Suasana menjadi hening sejenak sementara tanah kian menanjak. Kami berdua dengan sangat berhati-hati terus melangkah masuk. Suasana begitu sunyi.
"Ngomong-ngomong, Lidus ada dimana?" tanyak sambil mengingat-ingat penyihir muda dari suku yang berkerabat dekat dengan suku Suran itu.
"Sepertinya dia masih bertapa. Dia kehilangan cukup banyak kekuatan untuk menjinakan Recca waktu itu. Apa kamu lupa?" Suran menjawab sambil memandang wajahku sejenak, lalu kembali ke jalan.
Suasana kembali hening. Kami terus melangkah menuju puncak.

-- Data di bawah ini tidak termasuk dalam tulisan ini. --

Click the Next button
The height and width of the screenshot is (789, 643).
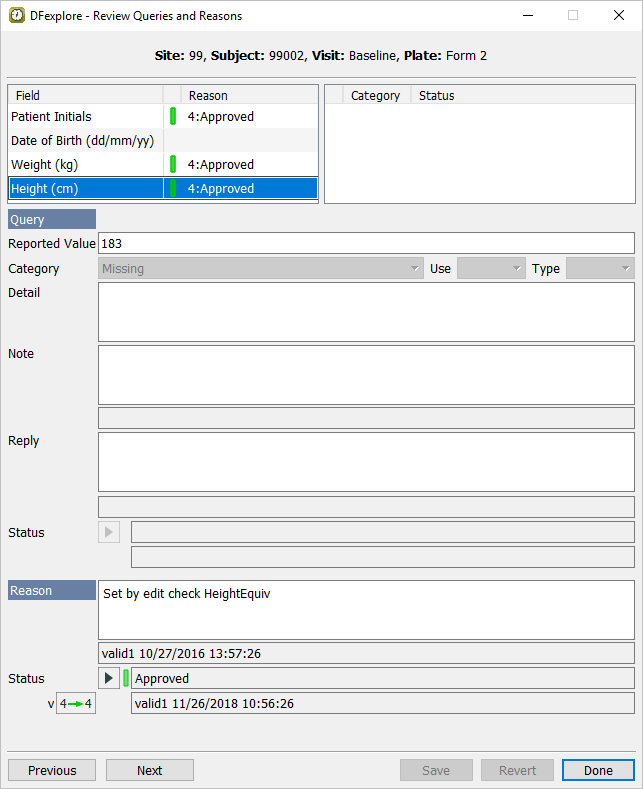[x=150, y=770]
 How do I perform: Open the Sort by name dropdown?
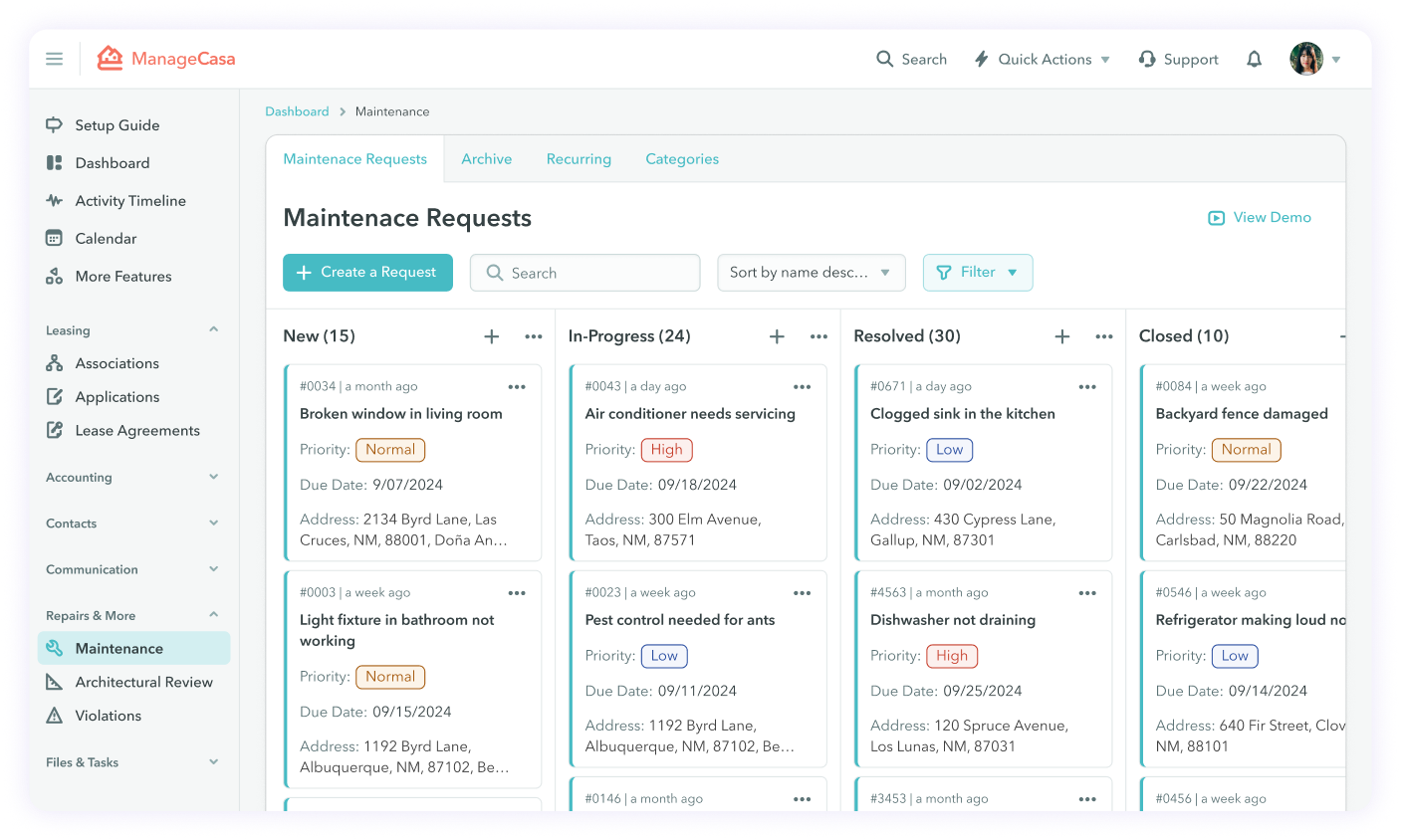pyautogui.click(x=811, y=272)
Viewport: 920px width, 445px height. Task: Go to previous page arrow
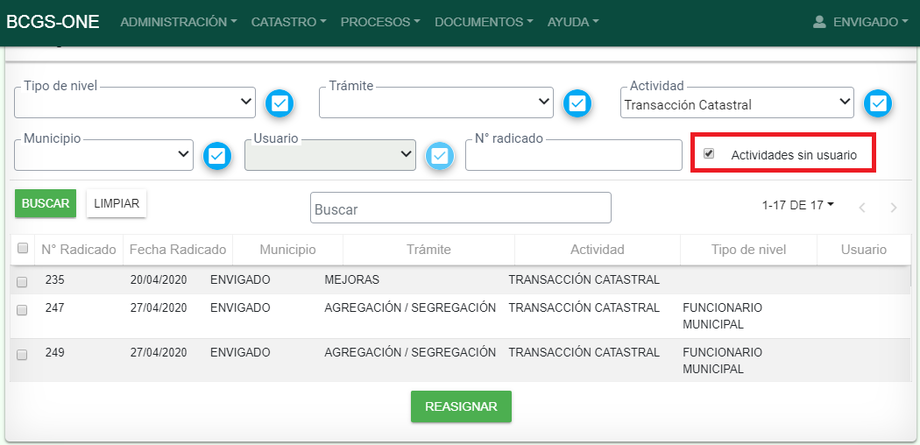coord(861,207)
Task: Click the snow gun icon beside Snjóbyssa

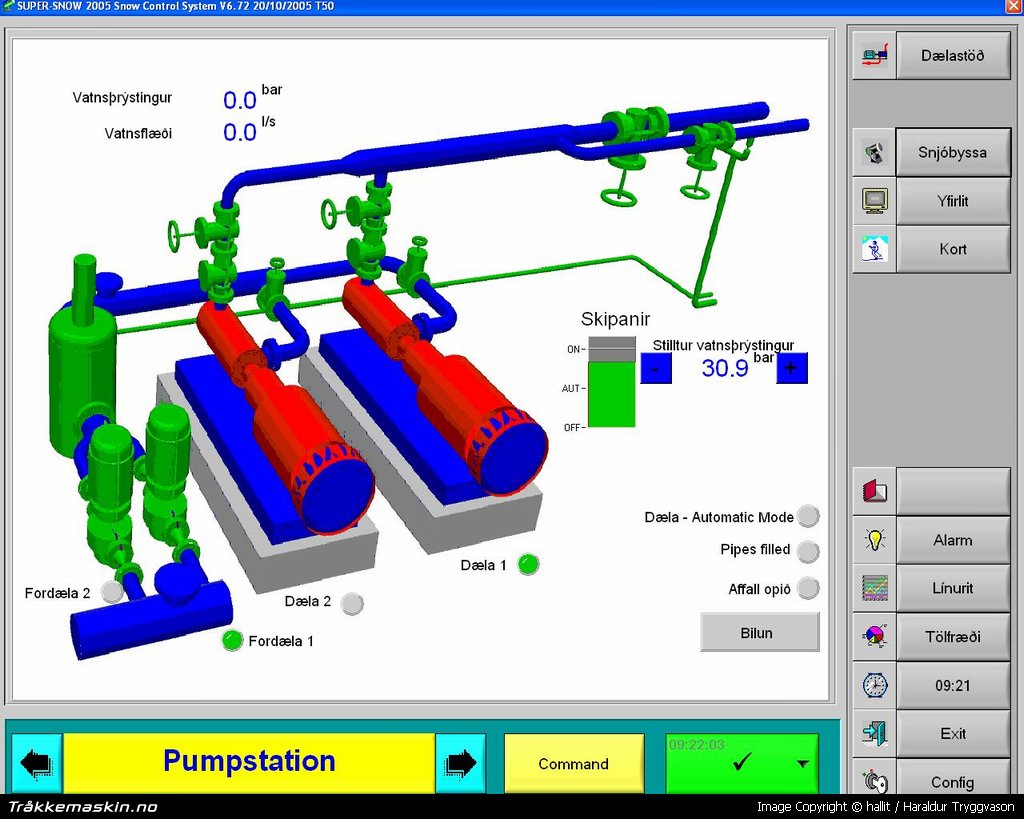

Gua di puncak sudah kelihatan, membuat perasaanku menjadi sedikit lega.
"Rovi......." tiba-tiba Suran mendesah.
"Ya?"
"Perasaaku tidak enak." Aku langsung menoleh, menatap Suran yang tiba-tiba terdiam. Aku berbalik, memandang wajah Suran yang diam membeku.
"Apa maks..."
Aku tak bisa melanjutkan. Aku berdiri membeku. Kurasakan cahaya menyengat di punggungku. Menyilaukan.
"Ada cahaya datang dari puncak."
Kata-kata Suran segera menyadarkanku. Aku segera bebalik, berlari secepat yang kubisa ke puncak, gua tempat seharusnya Recca berada. Aku bisa mendengar langkah kaki terburu-buru yang berusaha mengikuti langkahku.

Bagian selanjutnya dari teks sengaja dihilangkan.